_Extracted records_
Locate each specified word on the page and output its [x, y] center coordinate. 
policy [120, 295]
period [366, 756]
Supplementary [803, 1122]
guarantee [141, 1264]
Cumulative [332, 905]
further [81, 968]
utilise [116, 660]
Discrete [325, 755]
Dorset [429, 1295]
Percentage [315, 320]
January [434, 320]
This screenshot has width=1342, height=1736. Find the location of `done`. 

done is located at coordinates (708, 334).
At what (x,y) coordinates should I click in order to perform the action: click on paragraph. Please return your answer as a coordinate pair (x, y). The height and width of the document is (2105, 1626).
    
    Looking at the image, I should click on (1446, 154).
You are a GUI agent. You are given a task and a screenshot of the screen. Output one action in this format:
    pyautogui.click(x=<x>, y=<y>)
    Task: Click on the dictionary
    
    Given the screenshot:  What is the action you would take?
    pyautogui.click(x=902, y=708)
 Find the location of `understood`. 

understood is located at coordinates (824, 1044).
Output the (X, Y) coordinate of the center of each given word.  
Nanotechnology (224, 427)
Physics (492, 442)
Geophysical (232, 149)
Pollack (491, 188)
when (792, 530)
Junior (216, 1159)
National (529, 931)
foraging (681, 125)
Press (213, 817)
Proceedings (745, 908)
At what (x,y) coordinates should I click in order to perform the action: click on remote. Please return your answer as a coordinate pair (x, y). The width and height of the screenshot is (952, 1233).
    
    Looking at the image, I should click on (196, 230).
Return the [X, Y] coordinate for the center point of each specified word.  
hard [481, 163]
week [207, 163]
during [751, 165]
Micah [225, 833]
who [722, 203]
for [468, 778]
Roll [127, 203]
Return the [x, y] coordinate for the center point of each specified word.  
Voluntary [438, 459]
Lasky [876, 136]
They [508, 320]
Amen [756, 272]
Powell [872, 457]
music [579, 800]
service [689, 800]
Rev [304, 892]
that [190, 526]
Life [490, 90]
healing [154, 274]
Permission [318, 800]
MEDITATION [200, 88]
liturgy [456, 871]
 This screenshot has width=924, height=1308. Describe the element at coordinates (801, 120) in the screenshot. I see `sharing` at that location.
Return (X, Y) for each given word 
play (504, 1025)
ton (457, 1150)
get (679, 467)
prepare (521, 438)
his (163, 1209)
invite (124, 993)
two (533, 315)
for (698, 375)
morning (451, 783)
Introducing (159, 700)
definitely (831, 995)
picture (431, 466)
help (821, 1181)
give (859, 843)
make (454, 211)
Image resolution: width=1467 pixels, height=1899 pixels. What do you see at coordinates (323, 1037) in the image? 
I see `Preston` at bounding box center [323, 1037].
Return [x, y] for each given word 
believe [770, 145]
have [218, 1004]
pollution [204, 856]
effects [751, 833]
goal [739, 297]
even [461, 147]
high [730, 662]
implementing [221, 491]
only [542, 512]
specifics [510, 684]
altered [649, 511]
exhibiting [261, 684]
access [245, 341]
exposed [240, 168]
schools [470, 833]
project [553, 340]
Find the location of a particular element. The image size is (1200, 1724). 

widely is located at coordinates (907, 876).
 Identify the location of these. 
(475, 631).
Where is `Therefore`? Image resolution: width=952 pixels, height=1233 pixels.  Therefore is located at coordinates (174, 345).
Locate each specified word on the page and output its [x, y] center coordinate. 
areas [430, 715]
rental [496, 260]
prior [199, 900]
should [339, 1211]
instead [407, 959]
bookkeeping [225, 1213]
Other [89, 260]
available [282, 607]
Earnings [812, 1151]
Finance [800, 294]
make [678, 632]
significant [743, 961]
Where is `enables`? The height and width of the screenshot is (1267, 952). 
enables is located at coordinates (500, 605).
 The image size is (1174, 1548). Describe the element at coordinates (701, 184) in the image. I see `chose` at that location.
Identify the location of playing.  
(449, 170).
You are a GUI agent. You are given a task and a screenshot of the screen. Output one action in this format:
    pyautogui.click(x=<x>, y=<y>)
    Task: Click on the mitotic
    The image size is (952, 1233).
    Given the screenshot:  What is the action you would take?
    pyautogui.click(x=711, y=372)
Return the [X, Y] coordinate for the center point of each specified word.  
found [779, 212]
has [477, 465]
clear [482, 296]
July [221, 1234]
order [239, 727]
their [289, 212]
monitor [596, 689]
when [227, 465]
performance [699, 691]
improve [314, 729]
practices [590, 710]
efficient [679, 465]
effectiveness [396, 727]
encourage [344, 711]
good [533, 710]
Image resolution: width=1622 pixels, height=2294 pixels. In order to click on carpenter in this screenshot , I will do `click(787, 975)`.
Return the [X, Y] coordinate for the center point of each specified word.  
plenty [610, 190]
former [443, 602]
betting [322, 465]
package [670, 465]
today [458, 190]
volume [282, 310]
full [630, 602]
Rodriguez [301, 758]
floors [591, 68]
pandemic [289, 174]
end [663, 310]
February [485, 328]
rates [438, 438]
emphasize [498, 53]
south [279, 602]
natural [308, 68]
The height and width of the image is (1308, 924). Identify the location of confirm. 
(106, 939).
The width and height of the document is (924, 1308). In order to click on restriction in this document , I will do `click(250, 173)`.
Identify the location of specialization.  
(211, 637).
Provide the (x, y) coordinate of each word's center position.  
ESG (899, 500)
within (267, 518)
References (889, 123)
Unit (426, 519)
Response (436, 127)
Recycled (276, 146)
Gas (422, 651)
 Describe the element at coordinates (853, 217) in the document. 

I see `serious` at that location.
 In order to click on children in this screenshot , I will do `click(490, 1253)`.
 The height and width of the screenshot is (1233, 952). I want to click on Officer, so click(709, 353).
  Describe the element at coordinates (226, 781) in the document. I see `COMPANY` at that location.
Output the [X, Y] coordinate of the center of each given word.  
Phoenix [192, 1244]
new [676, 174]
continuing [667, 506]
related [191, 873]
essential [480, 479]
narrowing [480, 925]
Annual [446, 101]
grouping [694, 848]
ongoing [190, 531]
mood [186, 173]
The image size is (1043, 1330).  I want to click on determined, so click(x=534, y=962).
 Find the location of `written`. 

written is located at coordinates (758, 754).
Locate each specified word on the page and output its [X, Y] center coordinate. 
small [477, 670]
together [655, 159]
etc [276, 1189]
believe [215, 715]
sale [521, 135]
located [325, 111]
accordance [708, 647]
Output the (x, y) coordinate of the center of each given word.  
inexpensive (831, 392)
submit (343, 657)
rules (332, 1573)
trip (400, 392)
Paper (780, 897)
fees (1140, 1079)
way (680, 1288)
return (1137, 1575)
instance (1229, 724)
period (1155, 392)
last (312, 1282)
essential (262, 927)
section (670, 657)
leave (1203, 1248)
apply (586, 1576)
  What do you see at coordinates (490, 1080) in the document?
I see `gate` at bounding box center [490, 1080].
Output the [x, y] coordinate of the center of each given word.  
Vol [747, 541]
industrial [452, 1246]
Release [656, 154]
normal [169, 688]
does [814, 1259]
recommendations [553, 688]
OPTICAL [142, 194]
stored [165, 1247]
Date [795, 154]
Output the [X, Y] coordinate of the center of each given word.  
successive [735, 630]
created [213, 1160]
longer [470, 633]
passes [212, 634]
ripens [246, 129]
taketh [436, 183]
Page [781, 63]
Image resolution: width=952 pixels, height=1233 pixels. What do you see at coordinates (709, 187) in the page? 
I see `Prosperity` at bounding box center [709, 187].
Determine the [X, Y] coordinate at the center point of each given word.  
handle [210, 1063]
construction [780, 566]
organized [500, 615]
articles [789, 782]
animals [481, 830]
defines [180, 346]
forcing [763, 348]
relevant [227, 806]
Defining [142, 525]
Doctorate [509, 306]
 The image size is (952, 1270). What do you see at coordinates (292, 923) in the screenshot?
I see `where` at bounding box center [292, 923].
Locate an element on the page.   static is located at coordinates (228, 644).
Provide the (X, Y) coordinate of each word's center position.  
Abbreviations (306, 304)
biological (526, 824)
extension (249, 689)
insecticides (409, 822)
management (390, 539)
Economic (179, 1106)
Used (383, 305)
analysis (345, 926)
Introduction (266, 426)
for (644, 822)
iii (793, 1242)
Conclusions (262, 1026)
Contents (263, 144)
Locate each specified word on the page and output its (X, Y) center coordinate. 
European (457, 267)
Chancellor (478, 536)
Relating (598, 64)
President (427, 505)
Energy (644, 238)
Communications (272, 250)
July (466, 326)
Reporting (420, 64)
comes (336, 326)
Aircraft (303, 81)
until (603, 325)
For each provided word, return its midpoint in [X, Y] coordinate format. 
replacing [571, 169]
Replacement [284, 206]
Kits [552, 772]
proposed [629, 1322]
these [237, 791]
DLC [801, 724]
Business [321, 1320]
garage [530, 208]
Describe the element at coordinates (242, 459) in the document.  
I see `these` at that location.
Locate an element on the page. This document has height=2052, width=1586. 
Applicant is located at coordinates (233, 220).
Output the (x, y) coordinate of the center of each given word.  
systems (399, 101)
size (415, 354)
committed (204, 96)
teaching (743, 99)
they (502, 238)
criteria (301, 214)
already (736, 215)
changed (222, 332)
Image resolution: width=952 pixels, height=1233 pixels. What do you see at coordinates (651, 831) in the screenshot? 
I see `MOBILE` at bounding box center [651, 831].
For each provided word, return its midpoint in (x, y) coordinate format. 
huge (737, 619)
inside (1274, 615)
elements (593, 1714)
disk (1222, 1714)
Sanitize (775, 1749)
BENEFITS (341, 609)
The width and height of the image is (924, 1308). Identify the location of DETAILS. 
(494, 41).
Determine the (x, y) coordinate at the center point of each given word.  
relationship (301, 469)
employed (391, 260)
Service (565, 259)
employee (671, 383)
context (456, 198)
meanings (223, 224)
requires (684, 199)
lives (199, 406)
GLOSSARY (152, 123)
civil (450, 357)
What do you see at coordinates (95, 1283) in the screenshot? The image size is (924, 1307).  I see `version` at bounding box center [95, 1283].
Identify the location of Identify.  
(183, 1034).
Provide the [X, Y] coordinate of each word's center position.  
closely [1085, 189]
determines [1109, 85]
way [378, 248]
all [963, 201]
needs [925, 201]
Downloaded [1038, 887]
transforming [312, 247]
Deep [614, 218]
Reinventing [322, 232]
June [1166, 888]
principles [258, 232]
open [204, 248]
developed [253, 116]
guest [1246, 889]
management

_SHORT EXERCISE_
Convert the records from the line containing "available [282, 607]" through the line containing "good [533, 710]", both included, into a numbered list, omitting any blank lines.

_RESULT OF THIS TASK_
1. available [282, 607]
2. Earnings [812, 1151]
3. Finance [800, 294]
4. make [678, 632]
5. significant [743, 961]
6. Where is `enables`? The height and width of the screenshot is (1267, 952). 
7. enables is located at coordinates (500, 605).
8.  The image size is (1174, 1548). Describe the element at coordinates (701, 184) in the image. I see `chose` at that location.
9. Identify the location of playing.  
10. (449, 170).
11. You are a GUI agent. You are given a task and a screenshot of the screen. Output one action in this format:
12.     pyautogui.click(x=<x>, y=<y>)
13.     Task: Click on the mitotic
14.     The image size is (952, 1233).
15.     Given the screenshot:  What is the action you would take?
16.     pyautogui.click(x=711, y=372)
17. Return the [X, Y] coordinate for the center point of each specified word.  
18. found [779, 212]
19. has [477, 465]
20. clear [482, 296]
21. July [221, 1234]
22. order [239, 727]
23. their [289, 212]
24. monitor [596, 689]
25. when [227, 465]
26. performance [699, 691]
27. improve [314, 729]
28. practices [590, 710]
29. efficient [679, 465]
30. effectiveness [396, 727]
31. encourage [344, 711]
32. good [533, 710]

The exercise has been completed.